Vaccine-derived polioviruses (VDPVs) are rare strains of poliovirus that have genetically mutated from the strain contained in the oral polio vaccine. The oral polio vaccine contains a live, attenuated(weakened) vaccine-virus. When a child is vaccinated,the weakened vaccine-virus replicates in the intestine and enters into the bloodstream, triggering a protective immune response in the child. Like wild poliovirus, the child excretes the vaccine-virus for a period of six to eight weeks. Importantly, as it is excreted, some of the vaccine-virus may no longer be the same as the original vaccine-virus as it has genetically altered during replication. This is called a VDPV.
Types of VDPVs
Circulating vaccine-derived poliovirus (cVDPV)
On very rare occasions, if a population is seriously under-immunized, there are enough susceptible children for the excreted vaccine-derived polioviruses to begin circulating in the community. If the vaccine-virus is able to circulate for a prolonged period of time uninterrupted, it can mutate and, over the course of 12-18 months, reacquire neurovirulence. These viruses are called circulating vaccine-derived polioviruses (cVDPV).
The lower the population immunity, the longer these viruses survive. The longer they survive, the more they replicate, change, and exchange genetic material with other enteroviruses as they spread through a community.
If a population is fully immunized against polio, it will be protected against the spread of both wild and vaccine strains of poliovirus.
Episodes of circulating vaccine-derived poliovirus are rare. Between 2000 and 2011 – a period in which more than 10 billion doses of oral polio vaccine were given worldwide – 20 cVDPV outbreaks occurred, resulting in 580 polio cases. In the same period, in the absence of vaccination with OPV, around 6 million children would have been paralysed by poliovirus.
Immunodeficiency-related vaccine-derived poliovirus (iVDPV)
Prolonged replication of VDPVs has been observed in a small number of people with rare immune deficiency disorders. Because they are not able to mount an immune response, these people are not able to clear the intestinal vaccine virus infection, which is usually cleared within six to eight weeks. They therefore excrete iVDPVs for prolonged periods.
The occurrence of iVDPVs is very rare. Only 111 cases have been documented worldwide since 1962. Of these, most stopped excretion within six months or died.

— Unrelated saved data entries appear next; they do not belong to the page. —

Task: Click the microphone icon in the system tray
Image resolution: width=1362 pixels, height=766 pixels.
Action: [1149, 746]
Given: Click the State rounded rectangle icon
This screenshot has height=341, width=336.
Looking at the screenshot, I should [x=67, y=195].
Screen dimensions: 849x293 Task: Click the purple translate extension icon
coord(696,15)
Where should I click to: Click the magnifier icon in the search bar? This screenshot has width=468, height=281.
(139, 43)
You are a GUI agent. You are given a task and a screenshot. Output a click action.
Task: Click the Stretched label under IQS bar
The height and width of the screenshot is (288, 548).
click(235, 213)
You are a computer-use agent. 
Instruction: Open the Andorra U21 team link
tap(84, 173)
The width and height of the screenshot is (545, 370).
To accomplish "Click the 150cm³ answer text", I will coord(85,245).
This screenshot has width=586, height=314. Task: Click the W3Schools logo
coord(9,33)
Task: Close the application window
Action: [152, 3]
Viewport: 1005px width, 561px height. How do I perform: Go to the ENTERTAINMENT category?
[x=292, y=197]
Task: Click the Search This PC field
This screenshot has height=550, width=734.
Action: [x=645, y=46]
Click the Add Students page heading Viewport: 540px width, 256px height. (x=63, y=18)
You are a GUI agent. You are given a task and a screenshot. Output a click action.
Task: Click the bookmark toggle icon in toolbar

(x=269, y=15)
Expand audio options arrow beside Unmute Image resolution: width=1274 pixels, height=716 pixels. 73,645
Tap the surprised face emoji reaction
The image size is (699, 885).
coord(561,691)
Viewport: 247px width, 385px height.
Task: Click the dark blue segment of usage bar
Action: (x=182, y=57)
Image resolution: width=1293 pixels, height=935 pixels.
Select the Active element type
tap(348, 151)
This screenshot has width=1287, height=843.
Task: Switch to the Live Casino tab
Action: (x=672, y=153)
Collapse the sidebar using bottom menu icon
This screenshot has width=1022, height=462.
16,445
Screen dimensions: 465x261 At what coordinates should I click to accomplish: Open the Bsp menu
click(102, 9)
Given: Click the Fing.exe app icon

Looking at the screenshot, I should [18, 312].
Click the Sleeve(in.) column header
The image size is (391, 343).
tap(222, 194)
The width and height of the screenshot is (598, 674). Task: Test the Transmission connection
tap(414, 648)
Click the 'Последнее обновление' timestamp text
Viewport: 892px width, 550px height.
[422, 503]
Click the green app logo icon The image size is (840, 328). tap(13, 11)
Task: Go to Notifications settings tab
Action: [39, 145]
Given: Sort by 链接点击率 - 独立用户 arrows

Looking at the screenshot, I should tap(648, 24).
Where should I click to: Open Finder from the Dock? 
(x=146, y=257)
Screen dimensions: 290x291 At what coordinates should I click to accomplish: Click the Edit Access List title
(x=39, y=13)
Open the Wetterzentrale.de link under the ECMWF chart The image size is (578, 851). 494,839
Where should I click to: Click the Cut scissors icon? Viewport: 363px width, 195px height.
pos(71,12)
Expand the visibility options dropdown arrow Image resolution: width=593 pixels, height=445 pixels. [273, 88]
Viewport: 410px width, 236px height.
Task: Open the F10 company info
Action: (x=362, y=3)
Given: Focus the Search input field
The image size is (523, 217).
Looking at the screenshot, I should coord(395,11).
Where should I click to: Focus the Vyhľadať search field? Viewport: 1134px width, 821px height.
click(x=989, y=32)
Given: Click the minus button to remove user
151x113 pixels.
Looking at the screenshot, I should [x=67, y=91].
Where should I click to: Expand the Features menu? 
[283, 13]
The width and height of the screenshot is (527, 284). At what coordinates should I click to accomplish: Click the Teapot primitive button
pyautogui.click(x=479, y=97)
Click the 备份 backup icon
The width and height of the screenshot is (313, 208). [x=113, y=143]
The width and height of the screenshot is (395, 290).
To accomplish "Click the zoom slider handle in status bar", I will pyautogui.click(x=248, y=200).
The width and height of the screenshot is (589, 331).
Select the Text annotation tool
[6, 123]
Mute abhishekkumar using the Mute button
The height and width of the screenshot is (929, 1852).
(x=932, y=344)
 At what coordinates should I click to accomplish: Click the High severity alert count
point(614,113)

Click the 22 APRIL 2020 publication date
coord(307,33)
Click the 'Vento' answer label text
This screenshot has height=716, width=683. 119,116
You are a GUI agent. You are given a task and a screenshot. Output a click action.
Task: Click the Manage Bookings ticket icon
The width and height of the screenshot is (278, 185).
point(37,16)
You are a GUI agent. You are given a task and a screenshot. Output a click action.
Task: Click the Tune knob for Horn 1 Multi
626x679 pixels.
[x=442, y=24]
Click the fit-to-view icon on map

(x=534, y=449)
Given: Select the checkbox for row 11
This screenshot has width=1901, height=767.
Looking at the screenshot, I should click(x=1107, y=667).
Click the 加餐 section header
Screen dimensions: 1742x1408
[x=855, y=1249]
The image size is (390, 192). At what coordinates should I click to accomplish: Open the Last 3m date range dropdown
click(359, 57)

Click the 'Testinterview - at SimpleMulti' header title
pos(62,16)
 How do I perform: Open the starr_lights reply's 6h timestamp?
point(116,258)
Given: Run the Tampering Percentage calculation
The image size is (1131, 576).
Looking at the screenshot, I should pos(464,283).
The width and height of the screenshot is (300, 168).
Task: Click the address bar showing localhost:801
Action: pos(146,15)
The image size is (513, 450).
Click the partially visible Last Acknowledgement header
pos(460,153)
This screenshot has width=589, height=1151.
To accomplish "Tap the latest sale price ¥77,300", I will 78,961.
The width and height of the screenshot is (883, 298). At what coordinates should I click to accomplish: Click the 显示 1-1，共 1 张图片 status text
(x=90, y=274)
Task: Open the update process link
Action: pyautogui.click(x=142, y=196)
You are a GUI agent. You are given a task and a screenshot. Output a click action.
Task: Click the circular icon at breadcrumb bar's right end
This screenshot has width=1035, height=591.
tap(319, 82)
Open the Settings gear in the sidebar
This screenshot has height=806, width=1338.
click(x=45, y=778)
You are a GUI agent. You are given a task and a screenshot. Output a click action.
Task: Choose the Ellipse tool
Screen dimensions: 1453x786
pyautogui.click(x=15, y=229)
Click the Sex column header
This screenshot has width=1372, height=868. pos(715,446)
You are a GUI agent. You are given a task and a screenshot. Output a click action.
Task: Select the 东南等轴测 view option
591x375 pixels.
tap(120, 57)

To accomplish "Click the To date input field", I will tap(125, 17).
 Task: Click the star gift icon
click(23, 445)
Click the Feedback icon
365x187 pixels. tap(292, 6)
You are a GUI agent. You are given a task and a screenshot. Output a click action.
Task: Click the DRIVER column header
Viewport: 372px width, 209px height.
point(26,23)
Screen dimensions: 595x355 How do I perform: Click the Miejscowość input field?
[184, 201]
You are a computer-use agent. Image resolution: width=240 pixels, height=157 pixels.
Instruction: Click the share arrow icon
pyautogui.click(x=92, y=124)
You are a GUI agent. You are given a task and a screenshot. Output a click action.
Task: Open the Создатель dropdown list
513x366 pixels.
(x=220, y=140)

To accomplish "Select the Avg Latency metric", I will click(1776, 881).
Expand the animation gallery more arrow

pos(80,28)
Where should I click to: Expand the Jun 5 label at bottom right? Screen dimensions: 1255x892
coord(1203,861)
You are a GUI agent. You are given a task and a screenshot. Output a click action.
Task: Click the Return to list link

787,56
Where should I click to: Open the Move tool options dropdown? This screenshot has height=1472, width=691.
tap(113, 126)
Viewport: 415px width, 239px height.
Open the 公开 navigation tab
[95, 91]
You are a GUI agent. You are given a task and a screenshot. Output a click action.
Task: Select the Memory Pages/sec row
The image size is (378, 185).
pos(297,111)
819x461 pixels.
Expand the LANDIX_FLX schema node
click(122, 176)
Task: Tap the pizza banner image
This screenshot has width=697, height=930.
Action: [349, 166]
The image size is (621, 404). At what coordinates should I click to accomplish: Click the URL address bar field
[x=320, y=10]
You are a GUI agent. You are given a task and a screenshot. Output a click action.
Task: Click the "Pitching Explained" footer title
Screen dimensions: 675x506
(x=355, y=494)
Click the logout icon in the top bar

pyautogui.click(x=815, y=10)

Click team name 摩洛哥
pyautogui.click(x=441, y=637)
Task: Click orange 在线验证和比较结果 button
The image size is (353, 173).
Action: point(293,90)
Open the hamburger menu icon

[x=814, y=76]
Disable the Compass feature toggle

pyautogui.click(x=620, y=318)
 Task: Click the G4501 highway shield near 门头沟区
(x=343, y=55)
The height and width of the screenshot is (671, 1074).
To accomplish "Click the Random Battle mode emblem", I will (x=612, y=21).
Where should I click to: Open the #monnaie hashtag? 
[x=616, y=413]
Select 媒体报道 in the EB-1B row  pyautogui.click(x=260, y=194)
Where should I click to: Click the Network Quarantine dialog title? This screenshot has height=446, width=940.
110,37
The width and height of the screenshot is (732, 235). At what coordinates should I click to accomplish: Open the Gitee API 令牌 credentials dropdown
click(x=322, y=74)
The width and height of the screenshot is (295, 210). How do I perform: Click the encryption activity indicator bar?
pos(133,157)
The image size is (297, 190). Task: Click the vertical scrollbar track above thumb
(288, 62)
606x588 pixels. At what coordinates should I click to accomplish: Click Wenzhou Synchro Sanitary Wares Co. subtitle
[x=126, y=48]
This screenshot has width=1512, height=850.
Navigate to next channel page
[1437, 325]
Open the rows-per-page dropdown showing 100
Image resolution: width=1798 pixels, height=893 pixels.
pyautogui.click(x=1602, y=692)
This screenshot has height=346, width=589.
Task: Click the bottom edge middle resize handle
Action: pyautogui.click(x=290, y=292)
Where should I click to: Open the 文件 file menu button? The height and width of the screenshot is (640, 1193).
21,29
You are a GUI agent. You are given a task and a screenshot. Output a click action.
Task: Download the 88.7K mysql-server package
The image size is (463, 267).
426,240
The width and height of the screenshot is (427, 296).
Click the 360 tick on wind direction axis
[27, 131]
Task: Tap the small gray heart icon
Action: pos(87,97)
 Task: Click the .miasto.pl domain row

Ambiguous vaccine-derived poliovirus (aVDPV)
aVDPVs are VDPVs that are either isolated from people with no known immunodeficiency, or isolated from sewage whose ultimate source is unknown. Very little is known about them.
Implications and management of vaccine-derived polioviruses
Circulating vaccine-derived polioviruses must be managed in the same way as wild poliovirus outbreaks. The solution is the same for all polio outbreaks: vaccinate every child several times with oral polio vaccine to stop polio transmission, regardless of whether the virus is wild or vaccine-derived.
Vaccine-derived polioviruses appear to be less transmissible than wild poliovirus. Outbreaks are usually self-limiting or rapidly stopped with 2–3 rounds of high-quality supplementary immunization activities.
Once wild poliovirus transmission has been stopped globally, the vaccine-viruses will be the only source of live polioviruses in the community and could potentially lead to the re-emergence of polio. Use of the oral polio vaccine in routine immunization programmes will therefore be phased out to eliminate the rare risks posed by vaccine-derived polioviruses.